- EXERCISE DIRECTIONS:
From the data that follows, copy every line with the string "width".
***** DATA TO PROCESS
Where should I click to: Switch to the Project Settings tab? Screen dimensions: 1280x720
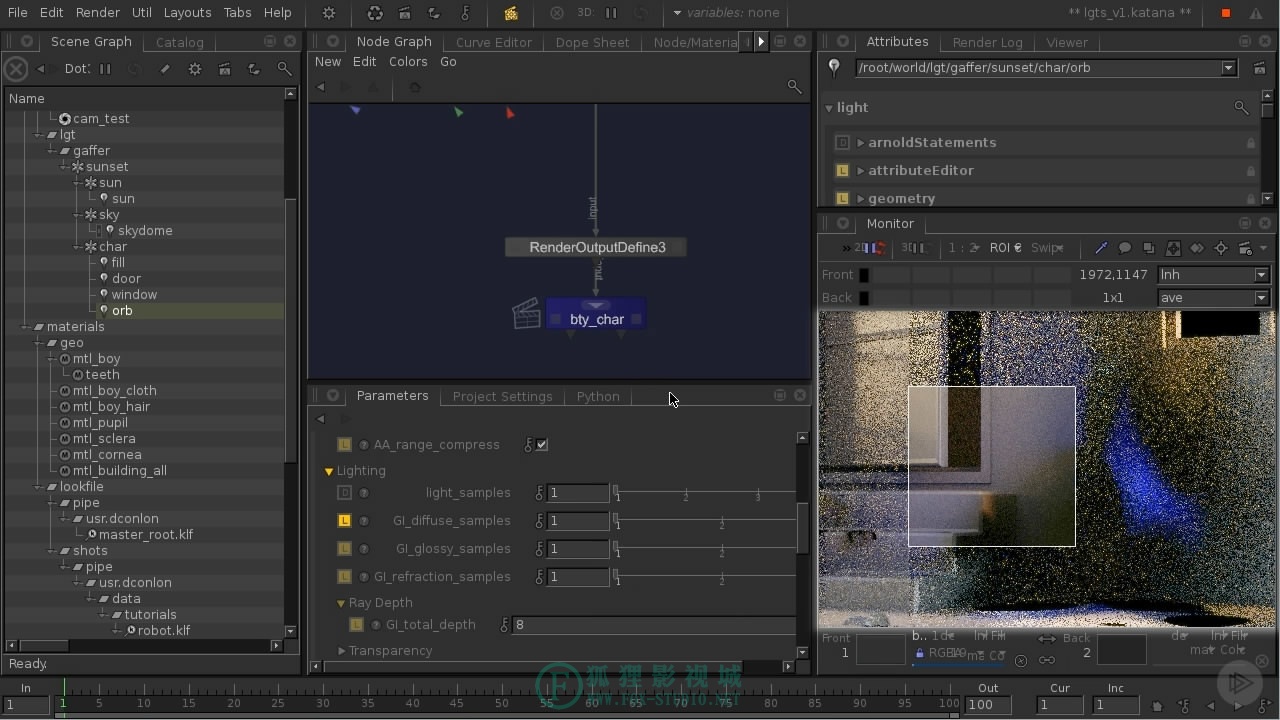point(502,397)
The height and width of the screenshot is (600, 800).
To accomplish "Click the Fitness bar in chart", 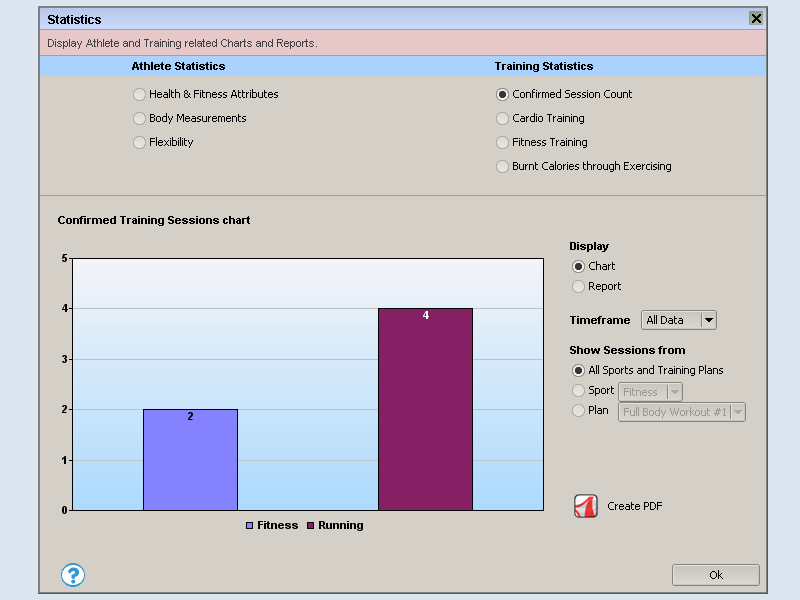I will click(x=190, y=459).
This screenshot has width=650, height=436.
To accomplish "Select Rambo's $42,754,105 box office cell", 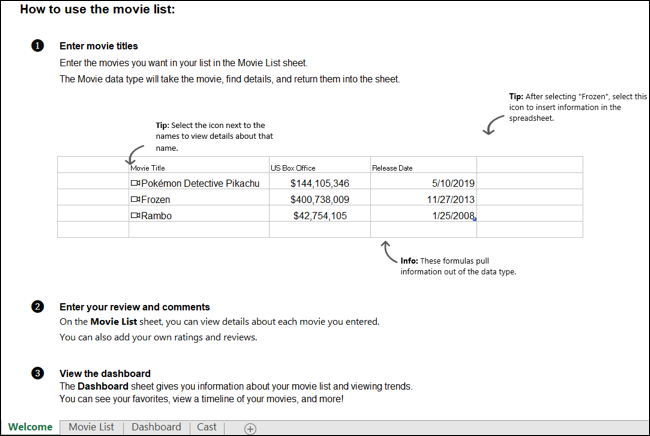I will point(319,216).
**********
- TASK SOLUTION:
The height and width of the screenshot is (600, 800).
This screenshot has width=650, height=436.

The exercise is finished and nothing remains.